— start of PASSAGE TO READ —

AMENDMENT NO. 5 TO THE RUDDICK CORPORATION FLEXIBLE DEFERRAL PLAN (Amended and Restated July 1, 2009)

EX-10.3 3 d29309_ex10-3.htm EX-10.3

Exhibit 10.3

AMENDMENT NO. 5

TO THE

RUDDICK CORPORATION FLEXIBLE DEFERRAL PLAN

(Amended and Restated July 1, 2009)

 

 

By the authority granted the undersigned officer of Harris Teeter Supermarkets, Inc. (f/k/a Ruddick Corporation), this Amendment No. 5 to the Ruddick Corporation Flexible Deferral Plan (“Plan”) is hereby adopted and approved as follows:

 

1. The first paragraph of the introduction to the Plan shall be amended and restated in its entirety as follows:  

 

Effective as of the 1st day of January, 2005, Ruddick Corporation (now known as Harris Teeter Supermarkets, Inc.), a corporation duly organized and existing under the laws of the State of North Carolina (the “Controlling Company”), adopted the amended and restated Ruddick Corporation Flexible Deferral Plan (now known as the Harris Teeter Supermarkets, Inc. Flexible Deferral Plan) (“Plan”). This restated Plan is intended to comply with the requirements of Section 409A of the Internal Revenue Code (“Code”) and the regulations and other guidance issued thereunder, as in effect from time to time. The restated Plan also includes certain Code Section 409A transitional amendments that were previously approved consistent with the requirements of IRS Notice 2005-1, Q&A-19(c) and Q&A-20 and subsequent guidance. To the extent a provision of the Plan is contrary to or fails to address the requirements of Code Section 409A or related treasury regulations, the Plan shall be construed and administered as necessary to comply with such requirements to the extent allowed under applicable treasury regulations until the Plan is appropriately amended to comply with such requirements. The benefits provided under the Plan that are subject to Code Section 409A include benefits earned and vested prior to January 1, 2005.  

 

2. Section 1.16 of the Plan shall be amended and restated in its entirety as follows: 

 

1.16 Controlling Company means Harris Teeter Supermarkets, Inc. (f/k/a Ruddick Corporation), a North Carolina corporation with its principal place of business in Charlotte, North Carolina.

— end of PASSAGE TO READ —

- TASKS TO COMPLETE:
1. In the flexible deferral plan amendment, where does the Controlling Company have its principal place of business?
2. Write the next part of the deferral plan amendment, starting right after its last sentence.

— start of INFORMATION SUPPLIED —

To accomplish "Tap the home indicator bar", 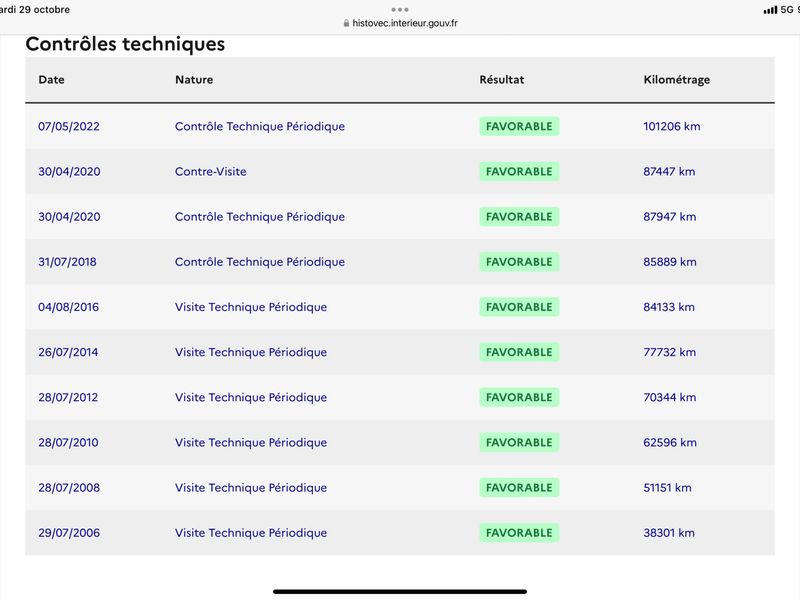I will point(400,592).
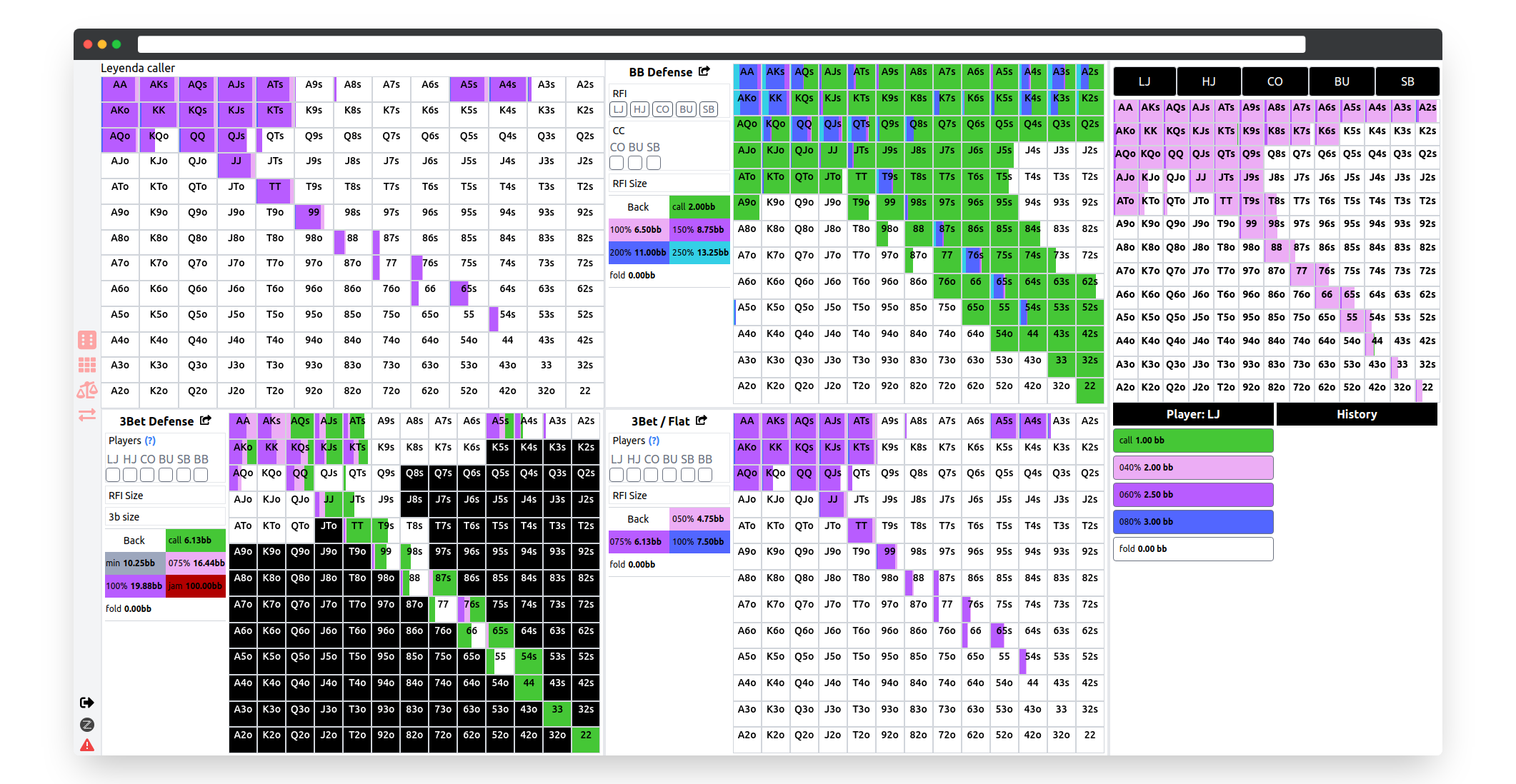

— end of INFORMATION SUPPLIED —

- ANSWERS GIVEN:
1. Charlotte, North Carolina.

2.
3. Section 1.42 of the Plan shall be amended and restated in its entirety as follows: 

 

1.42 Plan means the Harris Teeter Supermarkets, Inc. Flexible Deferral Plan (f/k/a Ruddick Corporation Flexible Deferral Plan), as contained herein and all amendments hereto. For tax purposes and purposes of Title I of ERISA, the Plan is intended to be an unfunded, nonqualified deferred compensation plan covering certain designated employees who are within a select group of key management or highly compensated employees.          

 

4. Section 1.47 of the Plan shall be amended and restated in its entirety as follows: 

 

1.47 Ruddick Pension Plan means the Harris Teeter Supermarkets, Inc. Employees’ Pension Plan (f/k/a Ruddick Corporation Employees’ Pension Plan). 



5. Section 1.48 of the Plan shall be amended and restated in its entirety as follows: 

 

1.48 Ruddick Savings Plan means the Harris Teeter Supermarkets, Inc. Retirement and Savings Plan (f/k/a Ruddick Retirement and Savings Plan).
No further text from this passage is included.